Causes of difficulty sleeping:

  • Stress and worry: Severe stress can activate the nervous system and prevent relaxation, making it difficult to fall asleep. Stress-related sleep can become shallow, with repeated awakenings during the night.

  • Disturbing surroundings: Noise from children, a snoring partner or neighbors can disturb sleep. City dwellers can also be affected by traffic noise.

  • Snoring and sleep apnea: Snoring can disturb both the snorer and those nearby. Severe snoring can be a sign of sleep apnea, where short pauses in breathing occur during the night, affecting oxygen uptake and leading to daytime fatigue. Investigation is required to diagnose sleep apnea.

  • Alcohol: Alcohol can facilitate falling asleep, but make sleep shallow and restless. Alcohol can also result in early awakening and worsen snoring problems.

  • Nicotine and caffeine: Both nicotine and caffeine can make it harder to fall asleep. Some people are more affected by caffeine than others and may have trouble falling asleep if they consume it late in the day.

  • Illnesses and health problems: Pain, joint pain, leg cramps and breathing problems, whether related to chronic diseases or temporary conditions like the common cold, can affect sleep. Certain illnesses, such as stroke, heart failure, Parkinson's disease, anxiety, depression and dementia, can also disrupt sleep.

  • Diurnal rhythm disturbances: Jet lag and shift work can disrupt the natural circadian rhythm and thus affect sleep.

  • Unknown causes: Sometimes it is difficult to determine why sleep difficulties occur. Sleep problems can be complex and individual. In case of long-term or severe sleep problems, it is wise to seek professional help for evaluation and treatment.

Symptoms of sleep problems:

If you experience long-term sleep problems can affect your everyday life in several ways:

  • Difficulty performing everyday tasks: Your ability to manage daily activities, memory function and concentration can be negatively affected.

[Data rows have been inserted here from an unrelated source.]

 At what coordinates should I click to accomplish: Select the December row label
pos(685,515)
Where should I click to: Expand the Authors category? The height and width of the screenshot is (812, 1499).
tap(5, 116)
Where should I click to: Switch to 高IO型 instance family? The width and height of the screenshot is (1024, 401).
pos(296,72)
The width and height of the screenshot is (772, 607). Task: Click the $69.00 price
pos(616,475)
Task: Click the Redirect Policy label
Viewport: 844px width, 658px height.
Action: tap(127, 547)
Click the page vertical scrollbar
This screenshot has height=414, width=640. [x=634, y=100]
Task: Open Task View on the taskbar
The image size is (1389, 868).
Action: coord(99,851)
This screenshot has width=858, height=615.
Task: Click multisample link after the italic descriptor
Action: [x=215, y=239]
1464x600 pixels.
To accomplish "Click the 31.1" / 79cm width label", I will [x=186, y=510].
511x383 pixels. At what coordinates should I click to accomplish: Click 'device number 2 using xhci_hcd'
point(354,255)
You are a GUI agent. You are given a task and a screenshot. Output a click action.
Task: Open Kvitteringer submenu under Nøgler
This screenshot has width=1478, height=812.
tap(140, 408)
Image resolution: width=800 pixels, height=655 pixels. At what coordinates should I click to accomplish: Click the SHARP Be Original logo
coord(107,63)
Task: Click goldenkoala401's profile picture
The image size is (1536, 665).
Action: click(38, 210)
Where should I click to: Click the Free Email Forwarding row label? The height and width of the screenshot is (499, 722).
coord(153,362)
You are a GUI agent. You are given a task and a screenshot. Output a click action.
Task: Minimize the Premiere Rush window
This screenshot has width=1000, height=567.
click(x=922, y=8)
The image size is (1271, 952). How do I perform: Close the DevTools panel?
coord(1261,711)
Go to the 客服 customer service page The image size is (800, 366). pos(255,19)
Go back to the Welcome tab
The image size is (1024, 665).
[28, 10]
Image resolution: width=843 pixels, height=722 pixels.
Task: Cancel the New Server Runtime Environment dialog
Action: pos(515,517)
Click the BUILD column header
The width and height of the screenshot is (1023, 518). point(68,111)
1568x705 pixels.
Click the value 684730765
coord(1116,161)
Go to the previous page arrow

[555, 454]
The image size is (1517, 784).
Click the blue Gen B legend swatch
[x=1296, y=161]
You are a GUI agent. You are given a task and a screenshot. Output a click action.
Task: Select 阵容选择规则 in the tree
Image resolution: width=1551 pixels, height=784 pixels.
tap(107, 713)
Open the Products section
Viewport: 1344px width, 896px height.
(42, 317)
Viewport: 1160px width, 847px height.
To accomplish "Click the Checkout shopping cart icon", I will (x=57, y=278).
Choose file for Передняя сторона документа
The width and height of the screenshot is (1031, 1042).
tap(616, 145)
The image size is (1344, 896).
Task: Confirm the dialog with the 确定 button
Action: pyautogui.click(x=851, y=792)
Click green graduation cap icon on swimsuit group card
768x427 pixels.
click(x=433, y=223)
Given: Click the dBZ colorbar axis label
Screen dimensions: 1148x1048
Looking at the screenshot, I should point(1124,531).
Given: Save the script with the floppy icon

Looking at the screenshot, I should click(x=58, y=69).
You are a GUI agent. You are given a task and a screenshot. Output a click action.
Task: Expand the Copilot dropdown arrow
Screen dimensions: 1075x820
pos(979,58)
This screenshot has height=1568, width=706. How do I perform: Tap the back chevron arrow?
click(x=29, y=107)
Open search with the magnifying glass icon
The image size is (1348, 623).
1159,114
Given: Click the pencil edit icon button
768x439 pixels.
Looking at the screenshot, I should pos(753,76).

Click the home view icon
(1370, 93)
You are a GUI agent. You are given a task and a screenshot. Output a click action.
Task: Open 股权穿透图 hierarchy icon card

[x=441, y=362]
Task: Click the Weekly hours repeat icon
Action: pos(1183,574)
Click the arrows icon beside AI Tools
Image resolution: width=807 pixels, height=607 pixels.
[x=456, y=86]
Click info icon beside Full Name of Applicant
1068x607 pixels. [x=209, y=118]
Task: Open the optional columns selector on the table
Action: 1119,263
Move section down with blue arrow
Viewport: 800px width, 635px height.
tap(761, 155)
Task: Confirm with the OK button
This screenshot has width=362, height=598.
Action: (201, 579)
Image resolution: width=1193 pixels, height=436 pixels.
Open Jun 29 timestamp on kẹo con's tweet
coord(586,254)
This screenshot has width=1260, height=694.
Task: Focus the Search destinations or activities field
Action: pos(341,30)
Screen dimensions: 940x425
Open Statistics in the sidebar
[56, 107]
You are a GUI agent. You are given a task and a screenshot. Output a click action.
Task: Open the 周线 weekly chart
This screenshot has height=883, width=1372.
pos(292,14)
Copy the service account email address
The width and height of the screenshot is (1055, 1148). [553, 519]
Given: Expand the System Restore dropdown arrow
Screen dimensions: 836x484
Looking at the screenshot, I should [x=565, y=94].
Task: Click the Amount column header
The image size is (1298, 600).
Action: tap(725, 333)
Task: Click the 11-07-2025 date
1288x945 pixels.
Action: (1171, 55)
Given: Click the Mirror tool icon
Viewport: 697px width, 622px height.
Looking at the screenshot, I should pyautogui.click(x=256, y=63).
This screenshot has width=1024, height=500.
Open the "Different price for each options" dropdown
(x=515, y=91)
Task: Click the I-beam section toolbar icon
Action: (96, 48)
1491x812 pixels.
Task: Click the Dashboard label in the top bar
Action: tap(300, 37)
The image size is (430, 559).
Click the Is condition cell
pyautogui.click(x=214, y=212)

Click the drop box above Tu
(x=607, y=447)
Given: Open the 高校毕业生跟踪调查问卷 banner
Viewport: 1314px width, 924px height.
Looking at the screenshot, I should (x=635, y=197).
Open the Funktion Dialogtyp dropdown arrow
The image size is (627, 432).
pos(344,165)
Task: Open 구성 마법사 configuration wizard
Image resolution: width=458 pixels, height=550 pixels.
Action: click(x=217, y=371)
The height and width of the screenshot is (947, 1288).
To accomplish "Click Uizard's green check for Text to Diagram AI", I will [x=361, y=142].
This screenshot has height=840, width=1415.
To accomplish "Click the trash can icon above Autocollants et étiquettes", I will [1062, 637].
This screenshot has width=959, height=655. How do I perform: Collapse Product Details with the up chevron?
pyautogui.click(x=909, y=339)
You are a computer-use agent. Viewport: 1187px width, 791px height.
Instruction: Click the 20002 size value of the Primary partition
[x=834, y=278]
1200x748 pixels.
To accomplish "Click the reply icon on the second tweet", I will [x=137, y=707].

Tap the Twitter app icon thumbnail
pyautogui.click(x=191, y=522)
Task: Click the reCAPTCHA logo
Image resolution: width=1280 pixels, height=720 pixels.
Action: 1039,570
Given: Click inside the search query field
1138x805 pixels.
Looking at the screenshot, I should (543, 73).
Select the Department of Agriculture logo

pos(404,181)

  • Mood control: Lack of sleep can lead to increased sensitivity and reactions such as anger, irritation and depression.

  • Unintentional sleep during inactivity: You may experience that you falling asleep involuntarily in sedentary situations, such as watching television or attending meetings.

  • Feeling tired in the morning is not necessarily due to insufficient sleep. Sleep consists of different phases and if you are awakened during deep sleep, you may feel particularly tired and have difficulty waking up. It is therefore important to assess your sleep quality based on how you feel later in the day.

    There are several measures you can take yourself to improve your sleep quality:

    • Regular exercise: Physical activity promotes good sleep, but avoid vigorous exercise right before bed.

    • Timed meals and sleep: Try to eat and go to bed at the same time time each day to stabilize your circadian rhythm.

    • Stress management: Reduce stress through relaxation exercises or mindfulness.

    • Weight loss: If you snorers, weight loss can reduce the problem.

    • Light control: Avoid bright light in the evening so as not to disturb your circadian rhythm. Screen displays from computers and mobile phones can also negatively affect your sleep.

    • Limit daytime sleep: If you are tired during the day, limit your naps to no more than 30 minutes so as not to disturb nighttime sleep and your circadian rhythm.

    • Avoid nicotine, alcohol and caffeine: These substances can negatively affect your sleep.

    • Mentally relaxing activities: Try writing down your worries and to-dos on a piece of paper to calm your mind before bed. Relaxation exercises and mindfulness can also be helpful.

    • Preparation for sleep: Create a calm and comfortable sleeping environment. Avoid working in bed and keep the room cool, quiet and dark. Remove clocks and cell phones if they stress you out and make it difficult to relax.

    If you still experience severe sleep problems after trying these measures, it may be wise to seek professional help.

    Treatment of sleep problems:

    There are different treatment options for sleep problems: Cognitive behavioral therapy (CBT) can be effective for different types of sleep problems. CBT focuses on increasing understanding of your sleep problems and helping you develop relaxation skills as well as establishing regular sleep patterns.